接下来就是其他日志的处理了,感兴趣的也可以看一下,比如 logcat 日志的获取、文件 fd、网络日志等。至此,就完成了对 trace 的抓取了。

3.Native 异常处理

关于 Native 异常处理,官方给的架构图如下,流程上是很清晰的。

image.png

在初始化的时候我们分析到,当发生 native 崩溃时,会在信号处理函数 xc_crash_signal_handler() 进行处理。那么就从这个函数开始分析吧。

static void xc_crash_signal_handler(int sig, siginfo_t *si, void *uc)
{
  ......
  pid_t dumper_pid = xc_crash_fork(xc_crash_exec_dumper);
  ......
  int wait_r = XCC_UTIL_TEMP_FAILURE_RETRY(waitpid(dumper_pid, &status, __WALL));
}
复制代码

这个函数除了做一些打开文件 fd 等基本的操作之外,其最主要做的事就是通过 xc_crash_fork() 创建一个子进程并等待子进程返回。
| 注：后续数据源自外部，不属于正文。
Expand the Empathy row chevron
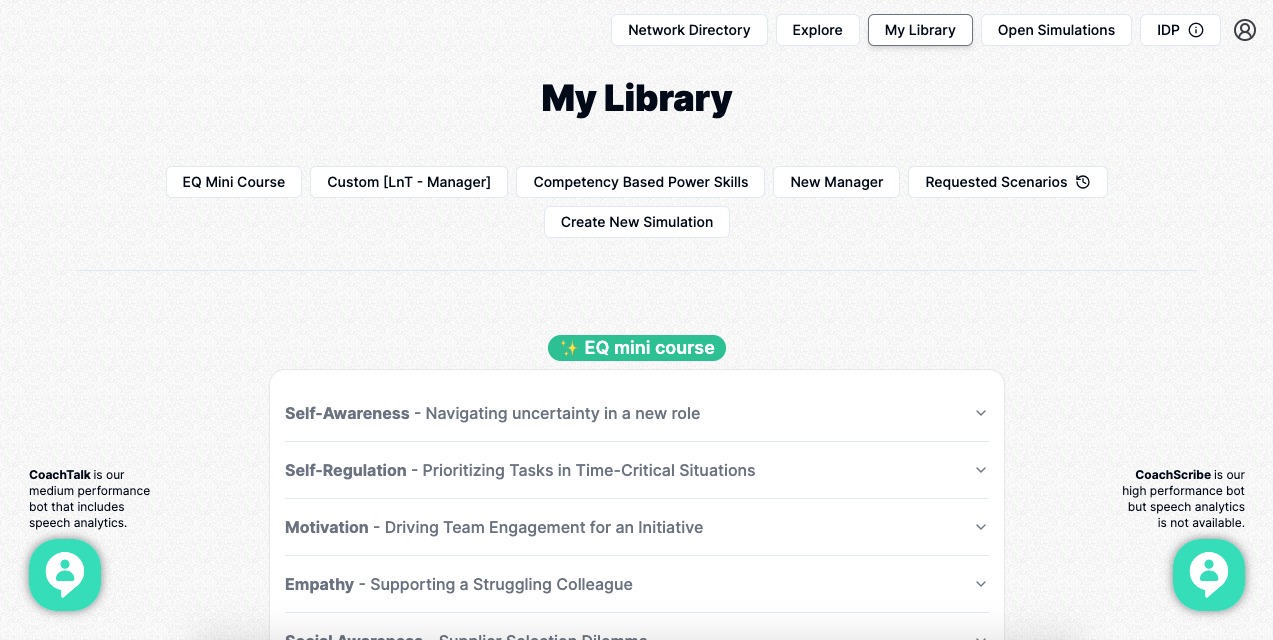Viewport: 1273px width, 640px height. (x=981, y=584)
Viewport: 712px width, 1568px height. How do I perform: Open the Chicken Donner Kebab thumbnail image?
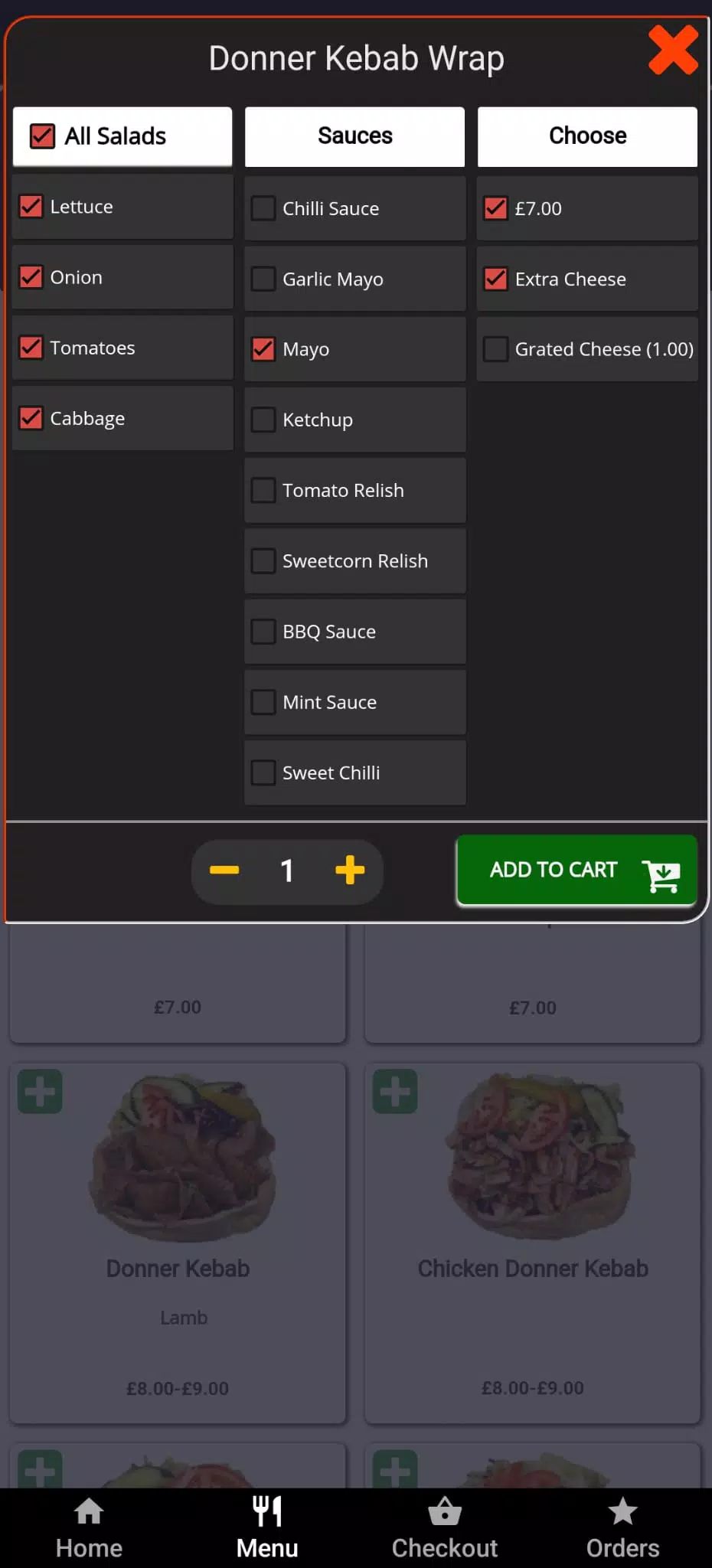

创建的子进程的响应函数是 xc_crash_exec_dumper()。这个函数首先通过 pipe 将一系列的参数,比如进程 pid ,崩溃线程 tid 等,写入到标准的输入当中,其目的是为了子进程从标准的输入当中去读取参数。然后通过 execl() 进入到真正的 dumper 程序。

static int xc_crash_exec_dumper(void *arg)
{
  ......
  execl(xc_crash_dumper_pathname, XCC_UTIL_XCRASH_DUMPER_FILENAME, NULL);
}
复制代码

这个其实就是通过 execl() 来运行 libxcrash_dumper.so ,当然,它不会再创建新的进程。而 libxcrash_dumper.so 的入口在 xcd_core.c 中的 main() 。可能很多人第一次在 Android 中见到我们熟悉的 C 语言中的 main() 函数吧。

下面我把 main() 函数都贴出来,整个实现言简意赅,基本反应了上面 dump 架构图的核心逻辑。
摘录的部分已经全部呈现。